“This is one of our favorite pizza recipes. It comes together quickly since it uses a pre-made crust so it's really handy on busy nights.” -Linda Ewankowich of Raleigh, North Carolina
- 2 plum tomatoes, quartered
- 1/2 cup fresh cilantro leaves
- 1 tablespoon tomato paste
- 1 teaspoon chopped chipotle peppers in adobo sauce
- 1 garlic clove, peeled and quartered
- 1/2 teaspoon salt
- 1 prebaked 12-inch thin pizza crust
- 2 cups shredded cooked chicken breast
- 3/4 cup shredded reduced-fat Monterey Jack cheese or Mexican cheese blend
- 2 jalapeno peppers, seeded and sliced into rings
- Place the first six ingredients in a food processor; cover and process until blended.
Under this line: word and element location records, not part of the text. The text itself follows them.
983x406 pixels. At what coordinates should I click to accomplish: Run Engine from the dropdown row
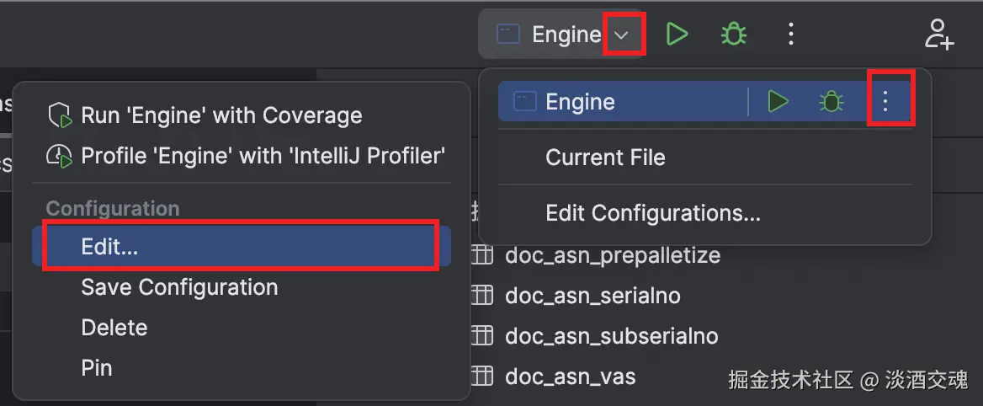click(x=778, y=102)
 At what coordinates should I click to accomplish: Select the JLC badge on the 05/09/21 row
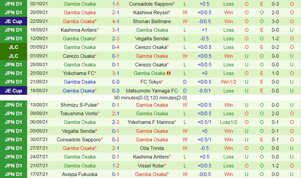click(x=14, y=47)
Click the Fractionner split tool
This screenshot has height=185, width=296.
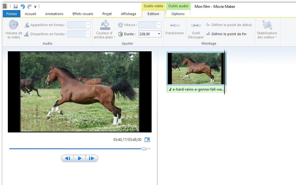[x=175, y=29]
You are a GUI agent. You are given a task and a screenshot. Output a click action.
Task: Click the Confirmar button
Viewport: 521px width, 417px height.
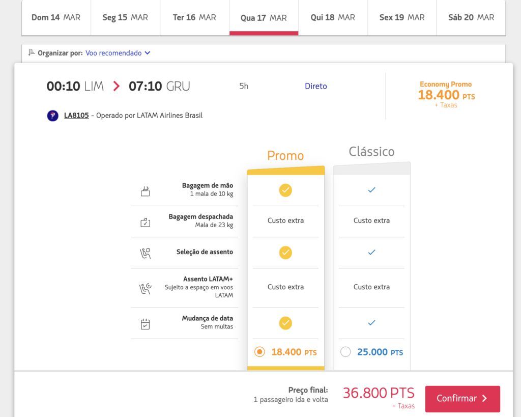point(462,398)
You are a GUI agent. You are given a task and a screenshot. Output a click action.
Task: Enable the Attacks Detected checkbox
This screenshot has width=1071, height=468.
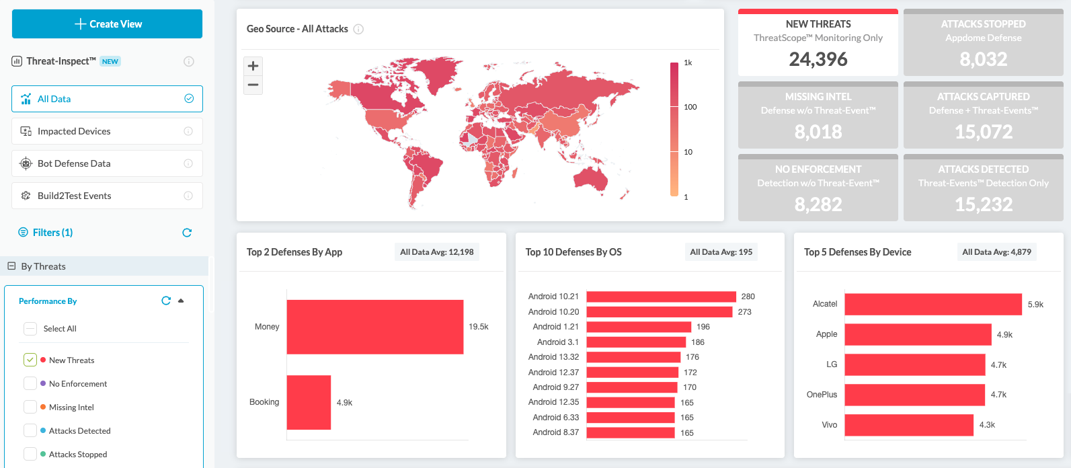(30, 430)
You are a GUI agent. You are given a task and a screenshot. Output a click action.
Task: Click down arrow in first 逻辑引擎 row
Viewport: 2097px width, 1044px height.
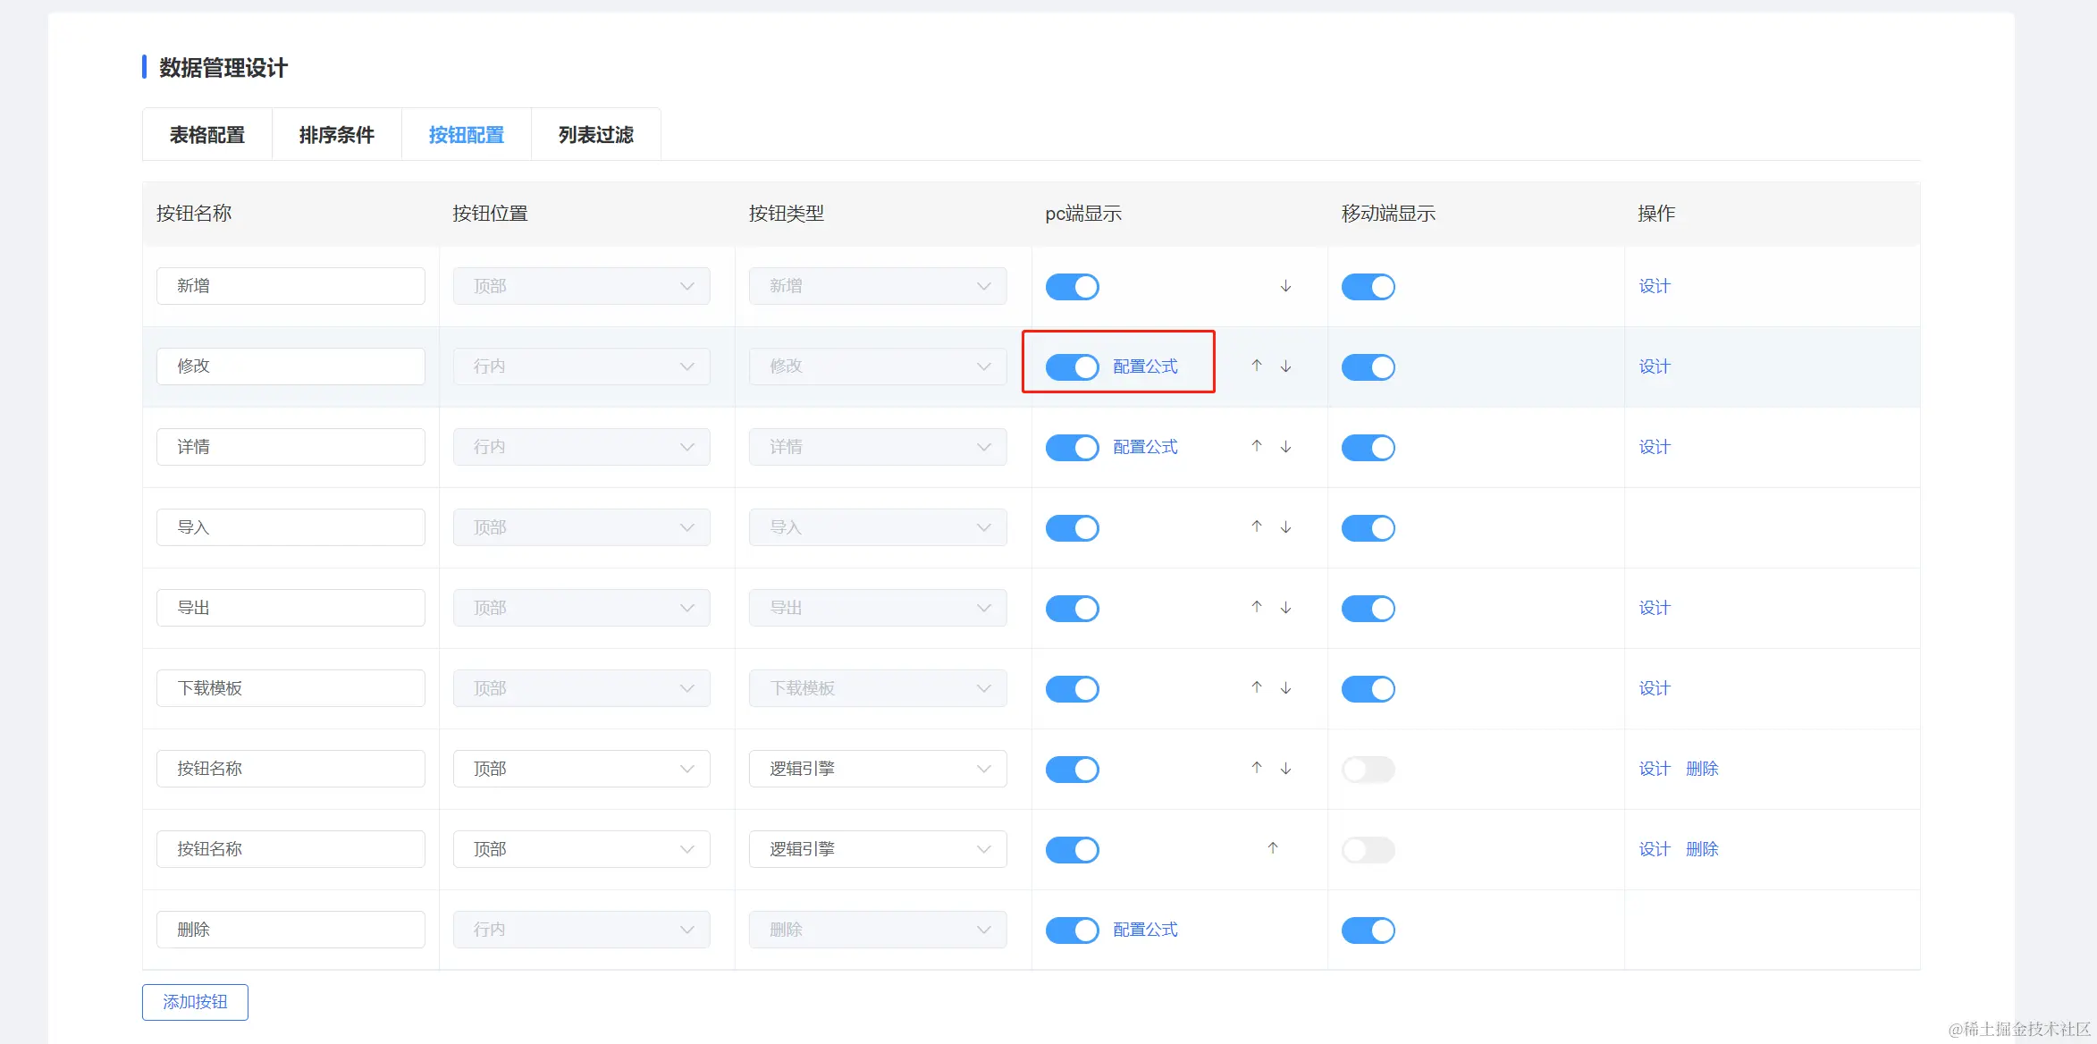click(1285, 768)
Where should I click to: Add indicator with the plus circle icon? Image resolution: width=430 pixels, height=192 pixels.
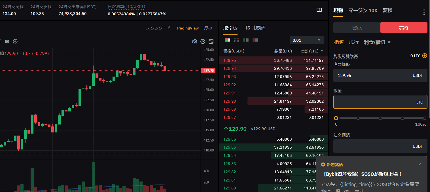point(15,41)
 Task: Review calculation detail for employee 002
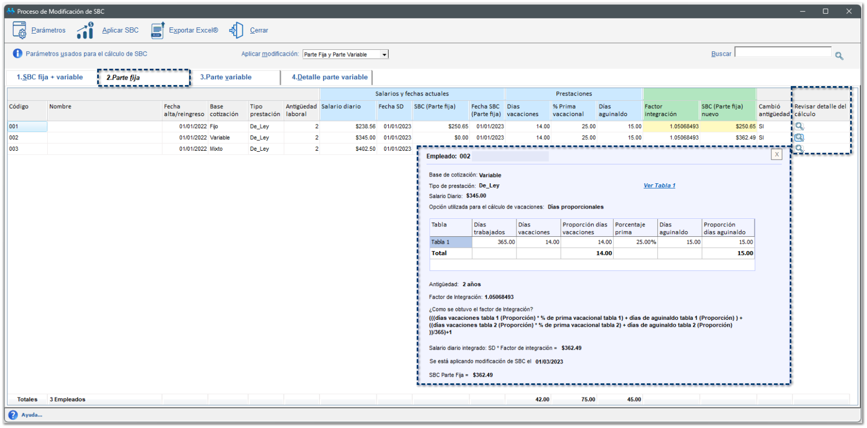pyautogui.click(x=799, y=138)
Place the crust on an ungreased 12-in. pizza pan; spread with tomato mixture. Top with chicken, cheese and jalapenos.
- Bake at 450° for 10-12 minutes or until heated through and cheese is melted. Yield: 12 pieces.
Originally published as Jalapeno Chicken Pizza in Light & Tasty February/March 2008, p37
Full-Bodied White Wine
Enjoy this recipe with a full-bodied white wine such as Chardonnay or Viognier.